Sunday, February 10, 2013

Sometimes Parting Is Just So Easy
With so many reliable, trustworthy and well-written publications available in print and online M and I decided not to renew our subscription to the Greeley Tribune next time it came up. It's not a protest decision as much as one reflecting how little value the Tribune offers. The renewal notice came in the mail this week, I checked in with M and we reconfirmed our decision. 
Today's Page 1 lede just made it so easy to follow through.
The Greeley Tribune generally is poorly written, riddled with elementary grammar errors and baldly partisan. We had stayed on anyway because there are so few sources for local news but even their coverage of south Weld County has been getting thin lately. And unlike publications such as the New York Times, the Tribune's publisher has the gall to charge print subscribers an additional fee for online access. (I never paid it.)
One expects a newspaper's editorial board to take positions on important issues but most reserve opinion for the editorial pages, not the news section. For several months the Tribune has run a weekly full page promotion for the oil and gas industry in it's A Section, but has never exercised the integrity to label it as the advertising it obviously represents. Today they trumped even that on Page 1, deriding the people of Longmont and Fort Collins - unlike the paragons of public service in Greeley - for "having difficulty accepting that fracking really is good." For those of us who daily dodge rampaging drilling rigs and service trucks on the roads, slide through spilled fluids and mud on the highways and endure the stench of new sources of exhaust and fugitive volatile toxins fracking is far from unreservedly beneficial. 
So goodbye Greeley Tribune, and thanks for making it so easy to leave you to your own little world.  

Update: The Greeley Tribune web site does not post the lede found in the print editions. here is the entire headline and lede:
"A familiar partnership
"Greeley officials and residents - for the most part - like the results of oil and gas drilling in its limits. But other cities, like Longmont and Fort Collins, are having difficulty accepting that fracking really is good." (Emphasis theirs.)

☆ ☆ ☆ ☆

## Exercise instructions
1) Answer these questions about the post on dropping the Greeley Tribune.
(a) What does the Tribune's publisher charge print subscribers extra for?
(b) Which two cities does the Page 1 lede name as having difficulty accepting that fracking really is good?
(c) What has the Tribune run every week for several months in its A Section?
2) Print the portion of the post on dropping the Greeley Tribune starting with "Sunday, February 10, 2013" and going on through "to follow through.".

## Dataset excerpt
☆ ☆ ☆ ☆

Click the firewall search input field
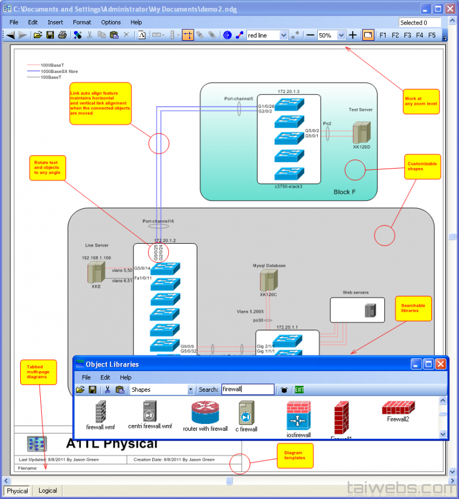247,389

☆ ☆ ☆ ☆

## Responses by item number
1)
(a) Online access.
(b) Longmont and Fort Collins.
(c) A full-page promotion for the oil and gas industry.

2)
Sunday, February 10, 2013

Sometimes Parting Is Just So Easy
With so many reliable, trustworthy and well-written publications available in print and online M and I decided not to renew our subscription to the Greeley Tribune next time it came up. It's not a protest decision as much as one reflecting how little value the Tribune offers. The renewal notice came in the mail this week, I checked in with M and we reconfirmed our decision. 
Today's Page 1 lede just made it so easy to follow through.